Funerals continued yesterday for the victims on the third and final day of official mourning, with President Uhuru Kenyatta attending the service of his slain nephew. As well as scores of Kenyans, many of the dead were foreigners, including from Britain, Canada, China, France, the Netherlands, India, South Africa and South Korea.

But dozens more are unaccounted for, with 59 people still listed by the Red Cross as missing after the attack. The extremists gloated at the massacre. “The mesmeric performance by the Westgate Warriors was undoubtedly gripping, but despair not folks, that was just the premiere of Act 1,” the group said.

Close to 200 people were wounded in the four-day mall carnage. Police continued to scour the fire-blackened rubble in Westgate for bodies and clues, with Lenku insisting that contents of smashed shops would be protected from looters.

Kenya’s parliamentary defence committee meanwhile ordered army, security and intelligence chiefs to answer questions about the handling of the siege next week.

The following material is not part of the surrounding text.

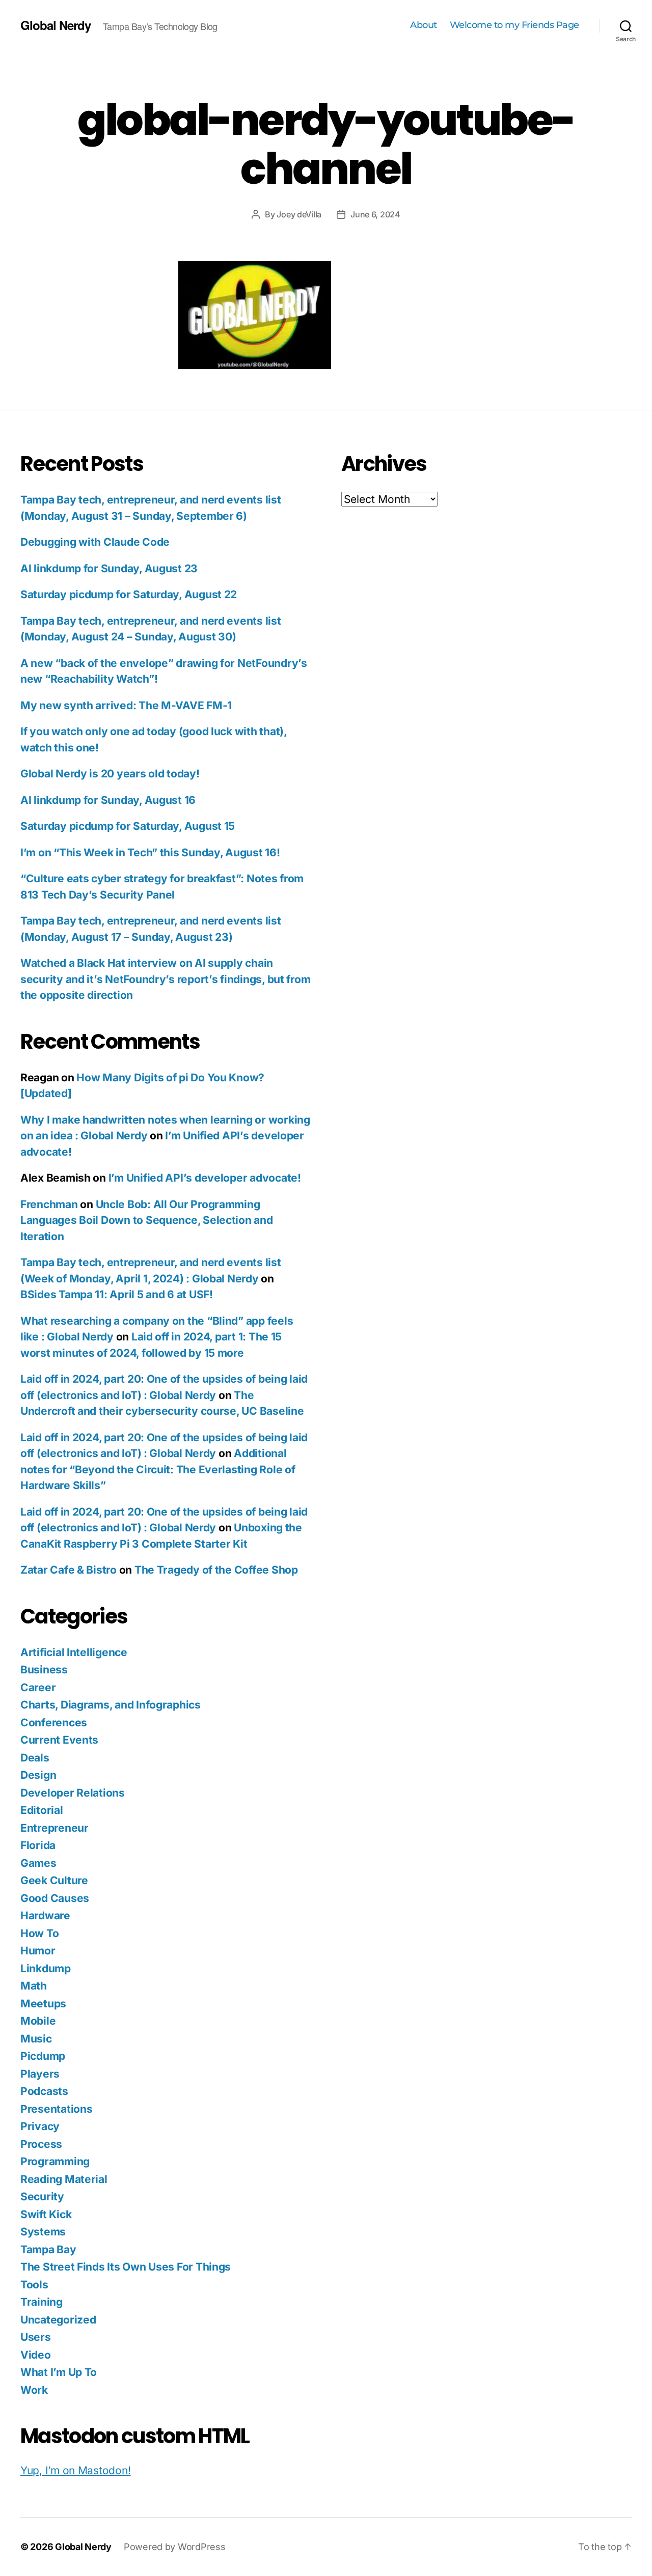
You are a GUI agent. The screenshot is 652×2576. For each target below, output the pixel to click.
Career (38, 1687)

Police have pleaded for patience as Kenyan and international teams — including from Britain, the United States, Israel, Germany, Canada and Interpol — painstakingly examine the mall.

With around a third of the building collapsed and with the risk of booby traps amongst the mangled wreckage, the work of international forensic and security experts will take days to complete.

Several members of the Kenyan forces involved in battle inside the mall said that the fire broke out on Monday after Kenyans fired at least two bazooka anti-tank rockets at the gunmen, who were holed up in the strong room of a supermarket.

Interpol issued an international arrest notice at Kenya’s request for 29-year-old Samantha Lewthwaite, dubbed the ‘White Widow’, a reference to her marriage to one of the suicide bombers who killed 52 people in London’s July 2005 terror attacks.

Five suspected attackers were killed in the mall and eight other people detained, officials said. Three others have since been released without charge.